### TEXT UNDER STUDY

_ _ _ _

With no thanks to Spielberg's 1975 American thriller, the cult classic, Jaws, the mere mention of sharks is enough to clear a beach. Sharks are of the most misunderstood species on the planet. This marine genus has been branded with a terrifying image and an eerie theme song to boot. So, ever wonder what is lurking beneath you as you wade in the waters of Nosara's and Samara's beautiful beaches?
Based on the number of surfers confidently riding the waves on any given day, one might deduce that the existence of predacious marine life in the area was…well, non existent. Wrong.
Photo by Cristiano Paoli
According to local biologist and marine life enthusiast, Felipe Lopez, who spends a great deal of his professional and personal time on and under the water, there are sharks in the water, and it's a good thing.
"Sharks are actually a sign of a healthy eco-system, wherever you see sharks you see balance, I always look at them as a good sign, I have seen many sharks while diving around Nosara" said Lopez.
Now, don't pack up your swim trunks and surfboards just yet. According to Lopez the sharks inhabiting these waters are hardly a human threat. There has yet to be a recorded shark attack in the waters of Guiones and Pelada.
Captian Eduardo Carrillo, a local fisherman has been living and working in the area for more than 25 years, said that the only shark attack he recalls happened in 1985 at Punta Guiones when a tiger shark killed a young fisherman. The local fisherman and scuba guide was with a group searching for lobsters when he was attacked.
"This was definitely a freak accident," said Carrillo. "I have spent most of my life in and an on the water and I have a great respect for sharks. Nosara is not a place that you need to worry about shark attacks."
Though both Lopez and Carrillo, along with other local fishermen and divers, have spotted tiger, bull and even whale sharks in the area, these sightings are rare in comparison to the sightings of a little known shark referred to as the white tipped reef shark.

_ _ _ _

### INFORMATION SUPPLIED
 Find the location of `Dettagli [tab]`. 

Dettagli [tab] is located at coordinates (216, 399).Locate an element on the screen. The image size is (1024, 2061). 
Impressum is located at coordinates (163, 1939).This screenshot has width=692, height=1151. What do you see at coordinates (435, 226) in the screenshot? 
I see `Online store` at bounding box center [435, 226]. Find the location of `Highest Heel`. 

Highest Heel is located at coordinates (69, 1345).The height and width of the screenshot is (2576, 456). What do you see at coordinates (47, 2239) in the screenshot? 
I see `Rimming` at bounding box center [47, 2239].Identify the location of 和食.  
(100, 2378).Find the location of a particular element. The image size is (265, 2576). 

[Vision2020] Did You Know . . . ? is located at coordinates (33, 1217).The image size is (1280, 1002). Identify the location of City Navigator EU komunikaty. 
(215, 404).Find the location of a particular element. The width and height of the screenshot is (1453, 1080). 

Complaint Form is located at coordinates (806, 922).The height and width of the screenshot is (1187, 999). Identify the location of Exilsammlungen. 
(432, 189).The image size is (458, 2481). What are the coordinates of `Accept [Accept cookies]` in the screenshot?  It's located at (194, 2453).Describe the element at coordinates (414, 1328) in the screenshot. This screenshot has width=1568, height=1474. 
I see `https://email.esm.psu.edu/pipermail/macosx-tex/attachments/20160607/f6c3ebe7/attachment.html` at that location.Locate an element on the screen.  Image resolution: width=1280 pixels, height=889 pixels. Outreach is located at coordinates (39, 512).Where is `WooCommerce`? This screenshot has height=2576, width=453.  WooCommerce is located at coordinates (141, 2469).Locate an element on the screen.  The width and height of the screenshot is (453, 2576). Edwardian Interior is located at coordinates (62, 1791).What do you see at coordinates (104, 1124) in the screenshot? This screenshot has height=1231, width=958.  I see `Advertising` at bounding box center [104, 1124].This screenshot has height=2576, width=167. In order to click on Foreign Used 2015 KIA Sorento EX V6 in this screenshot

_ _ _ _

### ACTIONS TO TAKE
[a] In the article about sharks near Nosara, in what year did the only shark attack that Captain Eduardo Carrillo recalls take place?
[b] Write the next part of the article about sharks near Nosara, following on from its final sentence.

### TASK RESPONSES
[a] 1985

[b]
White tipped reef sharks are a small breed, rarely exceeding 1.8 meters (5.2 feet) in length. The species may be easily identified by, as its name suggests, the white tipped dorsal fin. They are the most common sharks found in the Indo-Pacific coral reefs and typically reside in clear water at depths of anywhere from 5-40 metres (20-130 feet). Reef dwelling creatures, like the white tipped reef shark, are ideal indicators of changes under the water and can act as a sort of thermometer for global warming. They live in and feed from reefs, which are heavily monitored for signs of climate change.
Ilena Zanella is a marine biologist with Mision Tiburon. Mision Tiburon is a non-profit organization that promotes conservation and responsible use of marine resources, particularly of sharks. Zanella, without hesitation, informed VON that white tipped reef sharks are hardly a threat to the average beachgoer or surf fanatic.
"These sharks are dormant during the day, only hunting at night. Even then, human is NOT on the menu," said Zanella. "There has never been a recorded incident of a white tip attack on a surfer or a swimmer, they are docile and passive creatures."
To the contrary, as Lopez reminds us, humans are a much greater threat to sharks than the reverse.
"Whether it is lack of education, new bacteria and illnesses caused by pollutants, non-selective fishing methods or new fads like shark finning, there is no doubt that humans pose a much greater risk to sharks than sharks do to humans," said Lopez.
Lopez encourages anyone who visits Nosara to strap on a mask and a snorkel and explore the lively waters of the area.
"Just remember that these are wild animals, and that if you respect them, they will do the same," said Lopez.
Home to the largest fishing fleet in the hemisphere, and lax international fishing and trade regulations, Costa Rica has become intricately linked to the shark fin trade.
The white tipped reef shark is especially vulnerable to the threat of shark finners. They can usually be found in larger concentrations, which makes fishing them easier.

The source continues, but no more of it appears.